Ryan draws attention to the way that this has played out more recently in the post-2010 period of austerity . In 2013, the Minister for work and pensions announced stricter conditions to end the ‘something for nothing culture’. The DLA has since been replaced by more frugal benefits and a draconian system where regular ‘assessments’ are made so that disabled people have to repeatedly prove that they are unable to work.
By off-loading the assessment onto private companies, (using mainly unqualified and under-trained staff and strictly limited criteria) the numbers of people who ‘qualify’ has been massively reduced.

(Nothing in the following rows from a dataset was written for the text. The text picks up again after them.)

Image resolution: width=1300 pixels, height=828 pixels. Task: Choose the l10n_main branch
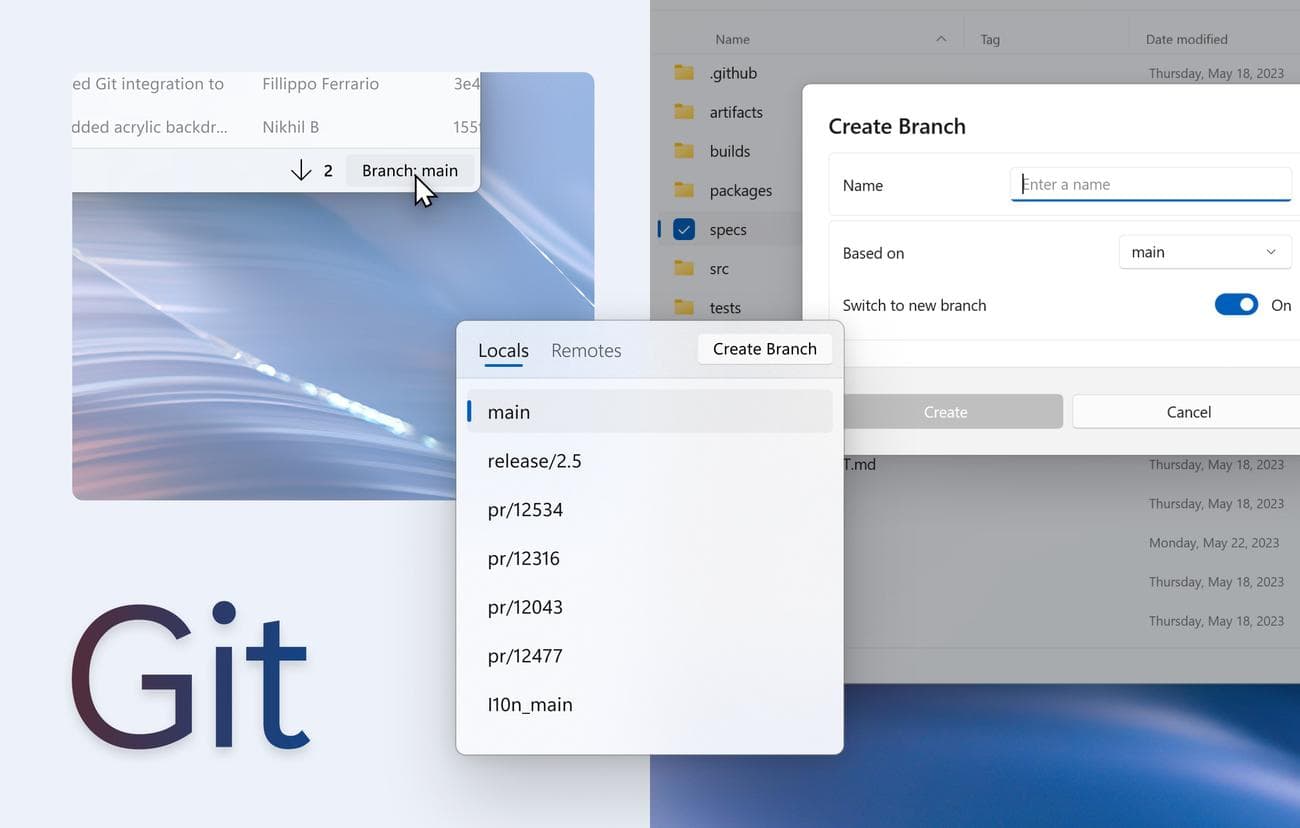[x=530, y=705]
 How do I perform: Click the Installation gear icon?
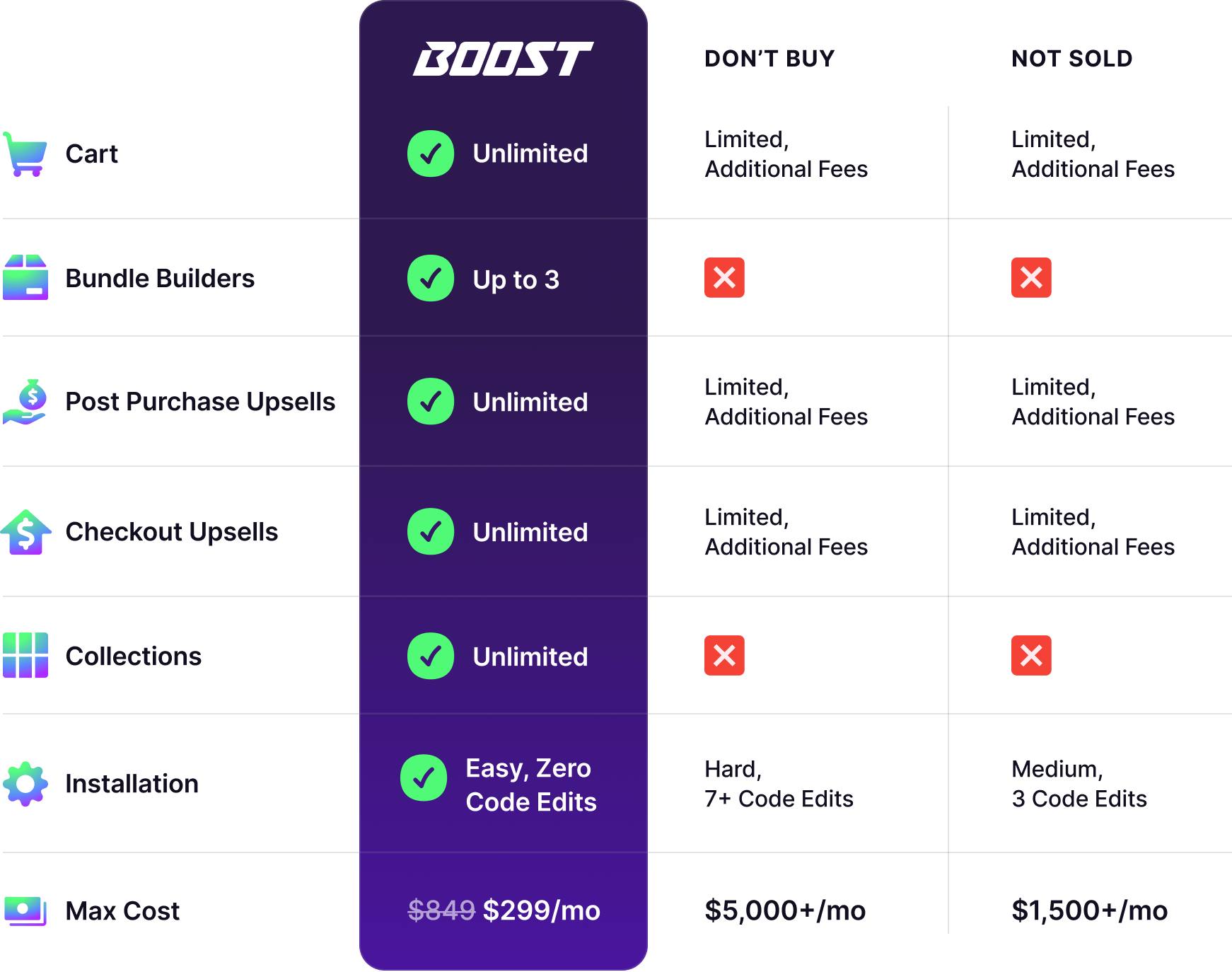tap(25, 784)
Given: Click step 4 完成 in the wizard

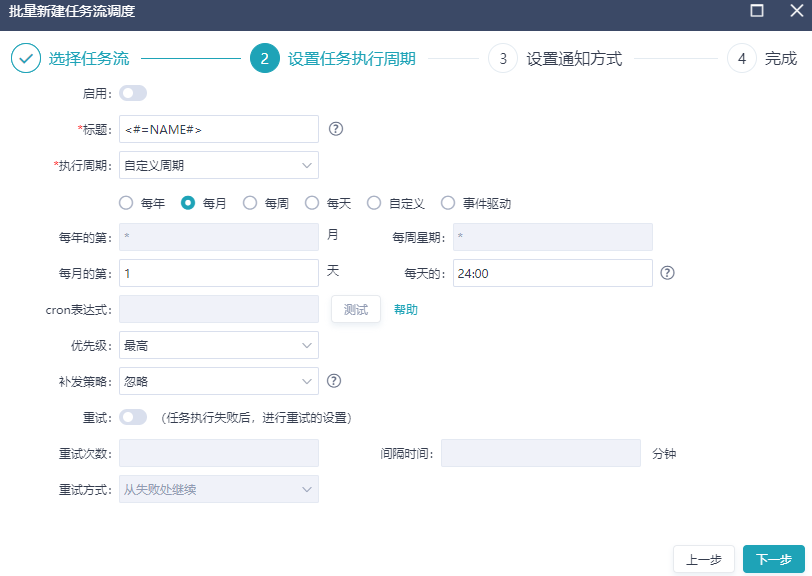Looking at the screenshot, I should (741, 58).
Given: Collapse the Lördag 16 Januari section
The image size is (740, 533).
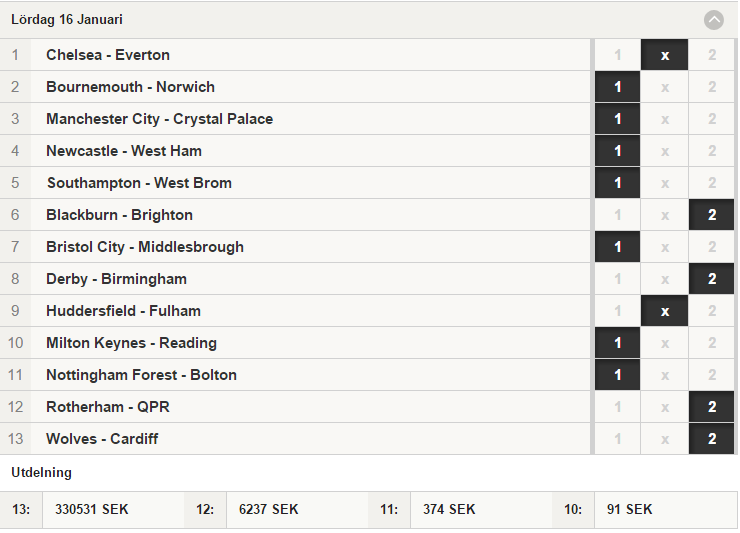Looking at the screenshot, I should tap(714, 20).
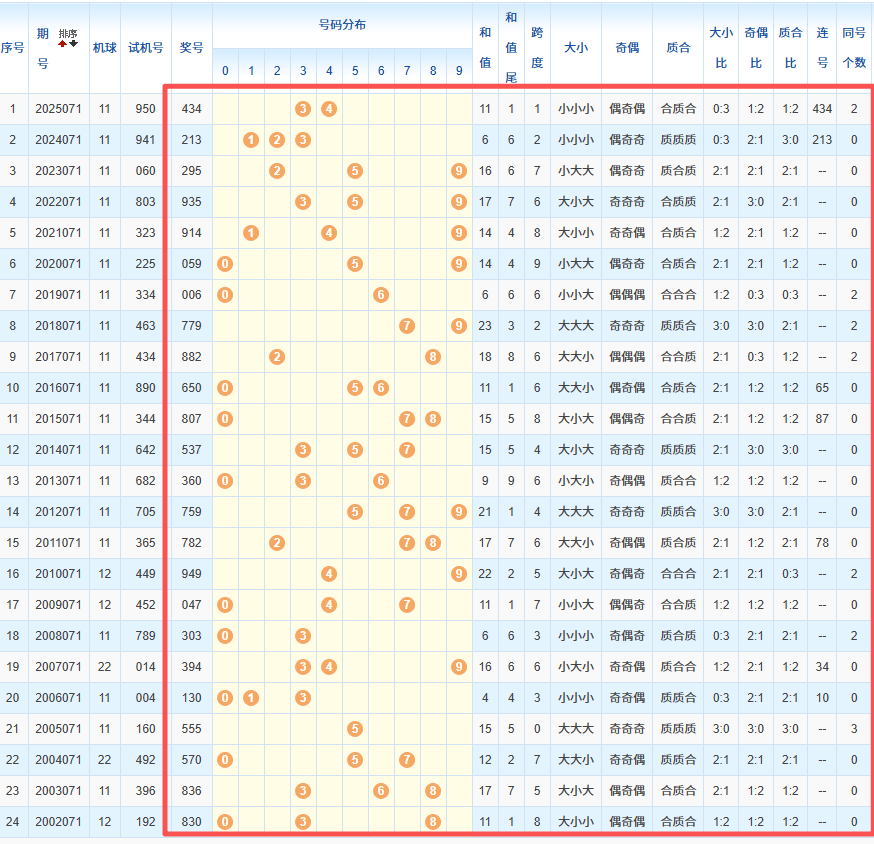Select the 跨度 column header
874x844 pixels.
pyautogui.click(x=537, y=47)
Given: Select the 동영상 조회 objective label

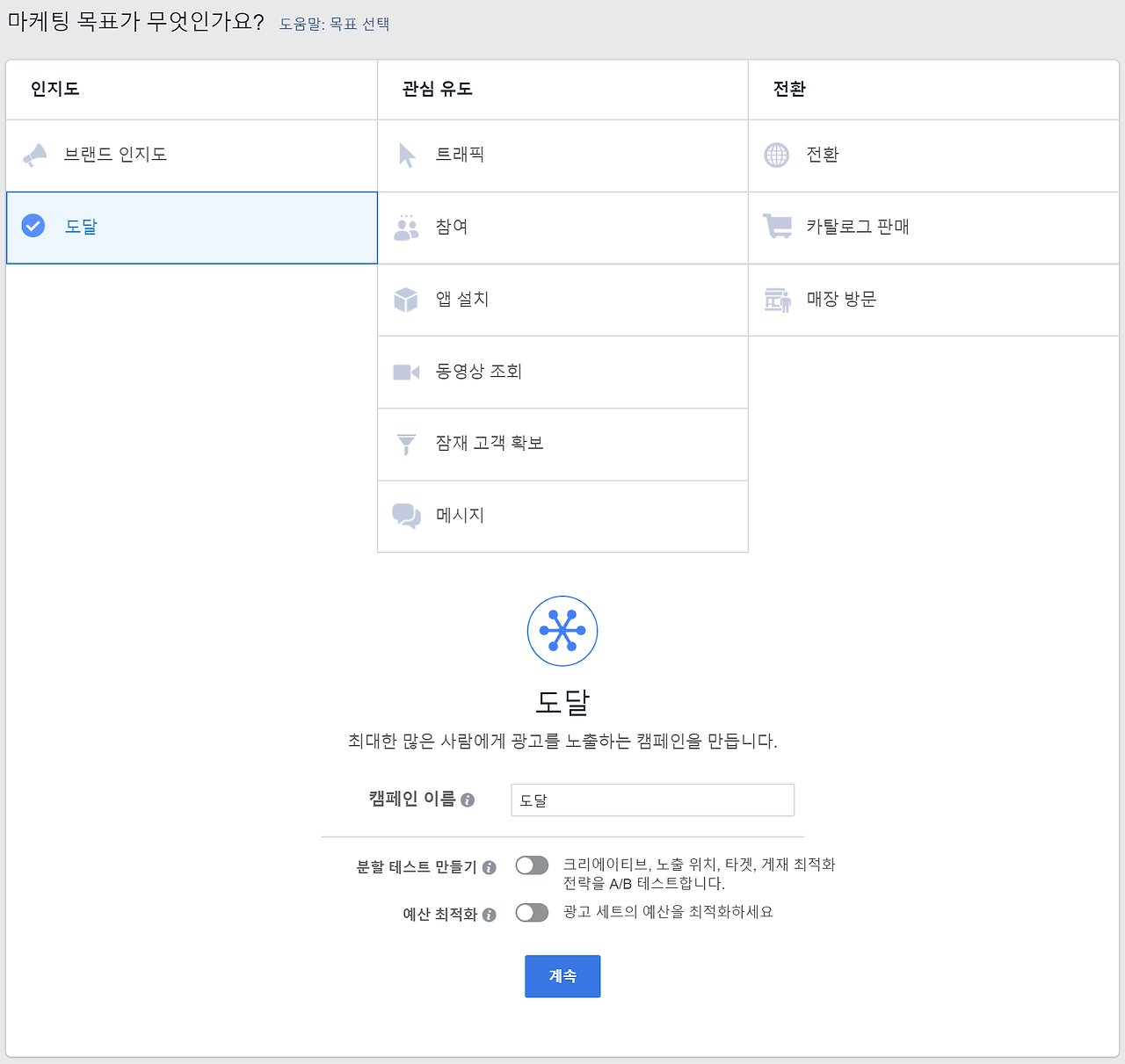Looking at the screenshot, I should coord(479,372).
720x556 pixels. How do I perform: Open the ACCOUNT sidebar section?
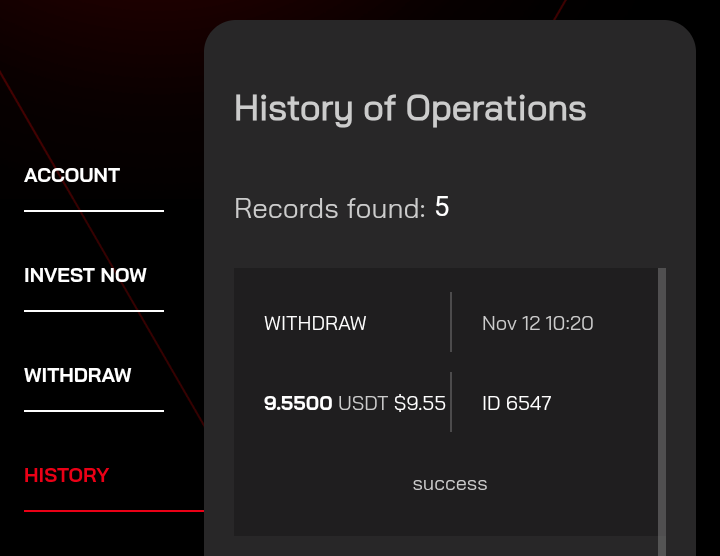click(x=72, y=175)
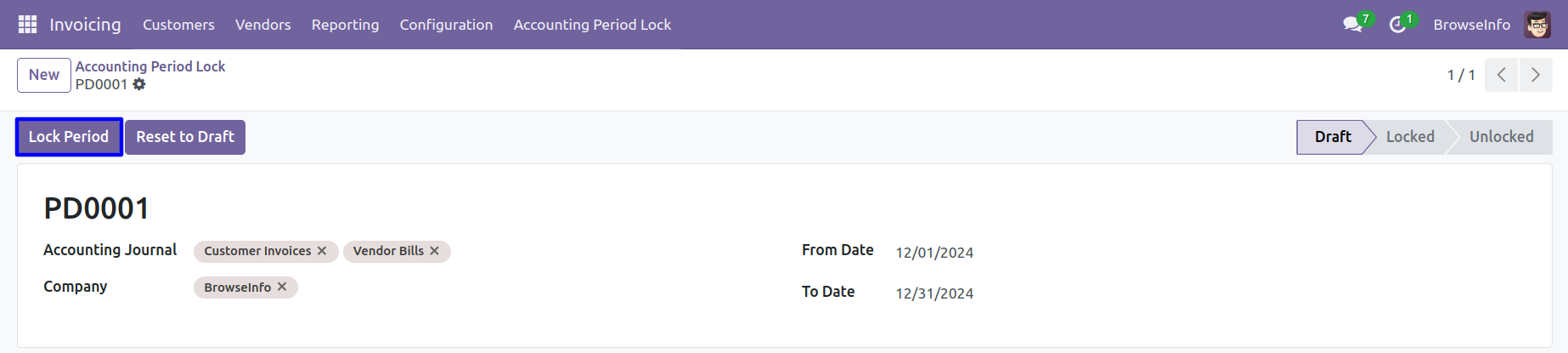Open the gear actions menu beside PD0001

[139, 84]
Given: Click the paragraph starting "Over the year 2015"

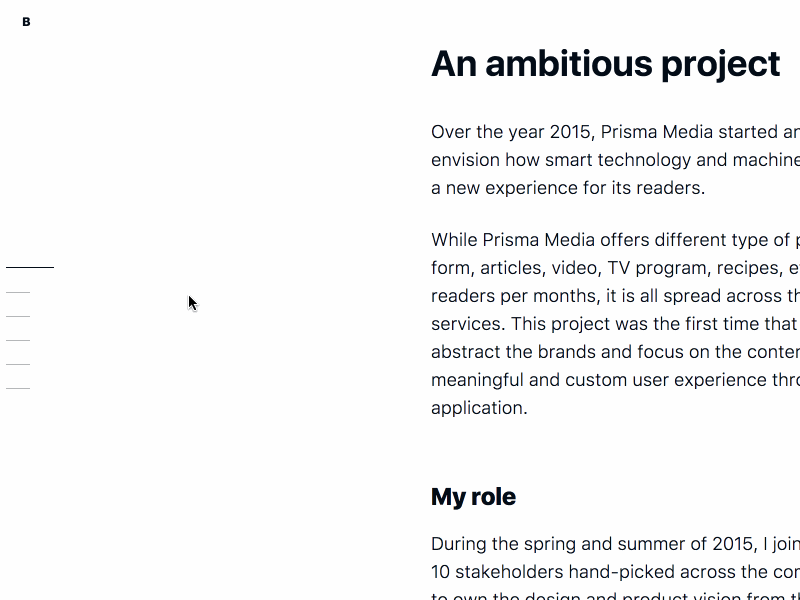Looking at the screenshot, I should [x=615, y=160].
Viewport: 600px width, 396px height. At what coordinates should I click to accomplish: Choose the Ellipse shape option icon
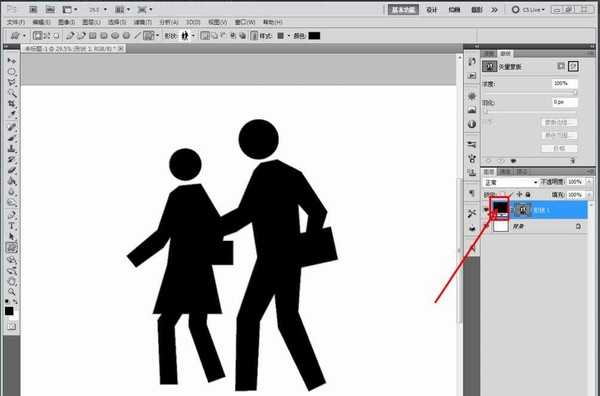115,36
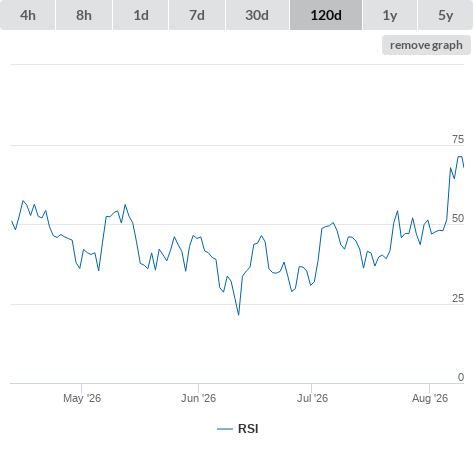Viewport: 474px width, 455px height.
Task: Click the 50 y-axis level label
Action: [458, 218]
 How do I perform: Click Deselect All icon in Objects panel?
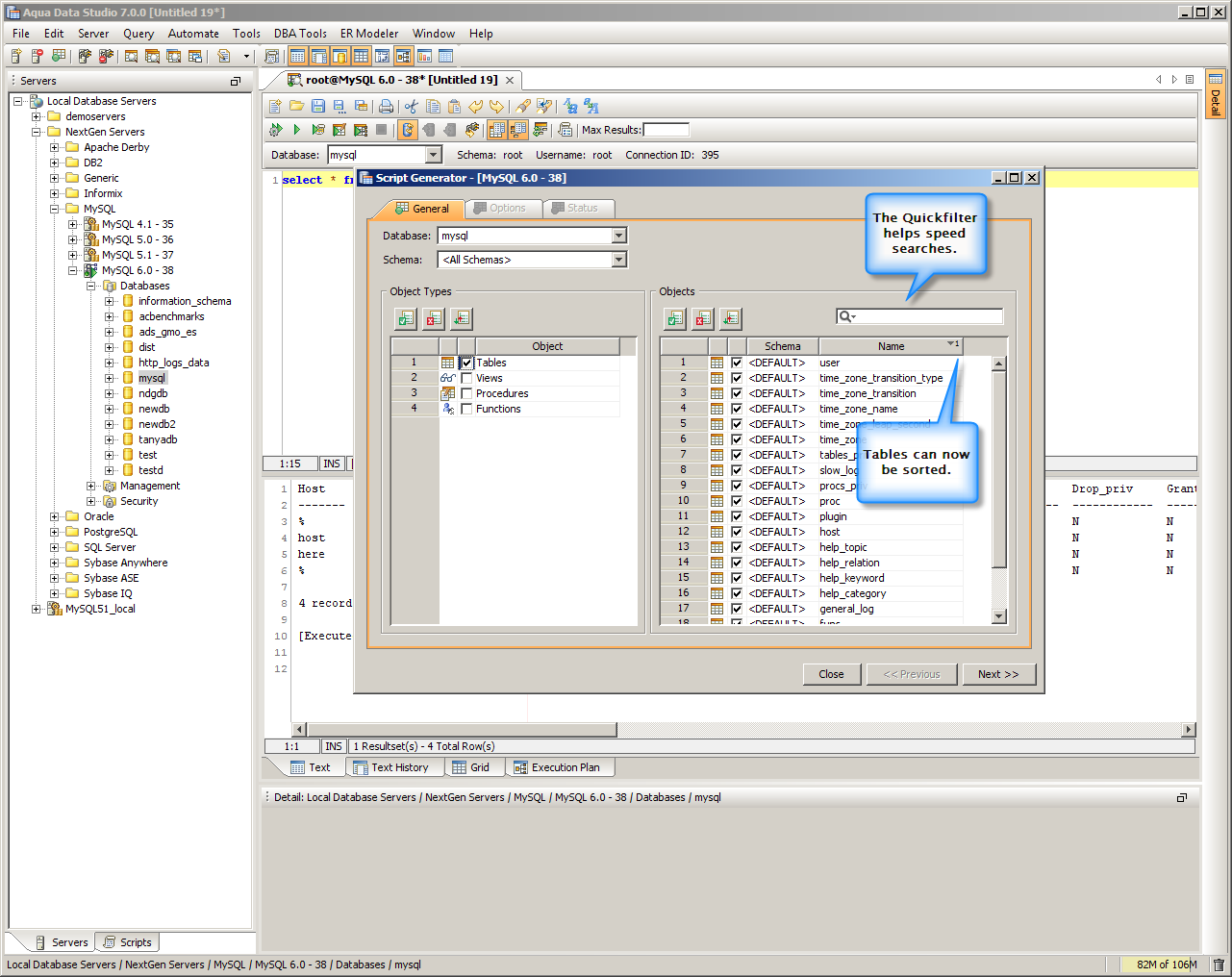coord(703,318)
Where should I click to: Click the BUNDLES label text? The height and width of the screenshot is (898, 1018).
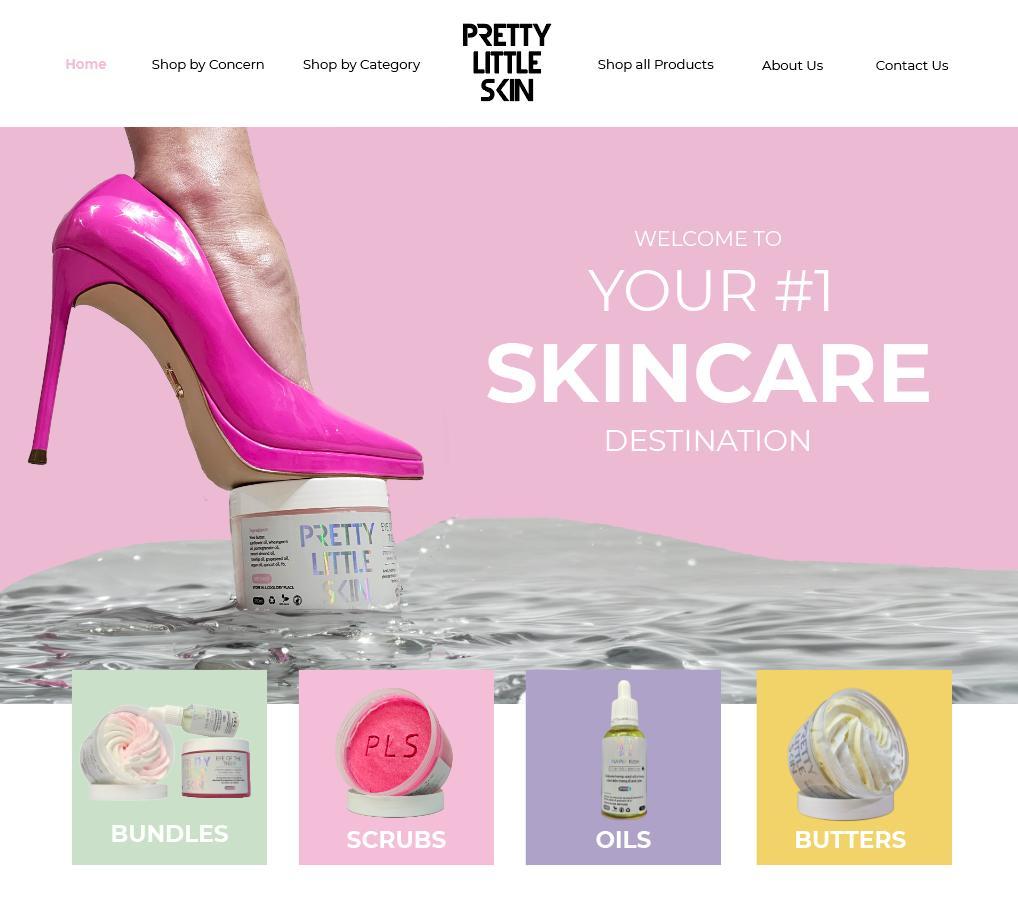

In the process it has brought real hardship and desolation to those drawn into the net of the ‘work shy’. As Ryan points out:
Disabled people and their social security not only became fair game in the vilification of benefit claimants – they became the prime target. Newspapers and television showed haunted examples of the disabled, ‘milking the state’. Politicians talked openly of the ‘bloated disability benefits bill’. … Britain witnessed the emergence of the ‘undeserving sick’.
Ryan, 2019: 28
I cannot begin to compare my experience to the massive numbers of disabled people in Britain thrown into extreme poverty – who cannot afford to feed themselves, who huddle in bed most of the time because they have no money to heat their homes, as Ryan depicts them so passionately and eloquently in her book. I can bear witness to the impact of being classed as a Feckless wastrel. It is a penetrating personal attack and very hard to bear. I find it saddening and shaming that it has become acceptable to treat disabled people with mistrust, misgiving, and cruelty within a supposedly honourable and civil society like mine.
About the author
Wendy Stainton Rogers was one of the founding members of ISCHP and its chair for several years. After retiring from the Open University in September 2011, within a month she had to have surgery which went badly wrong. A few more medical catastrophes since then have left her ‘bodily challenged’, but in the last few years she has been able to return to academic work and other ways of enjoying life. She is a Professor Emerita (at the OU) and is currently completing a book: The Psychology of Human Being, for Routledge.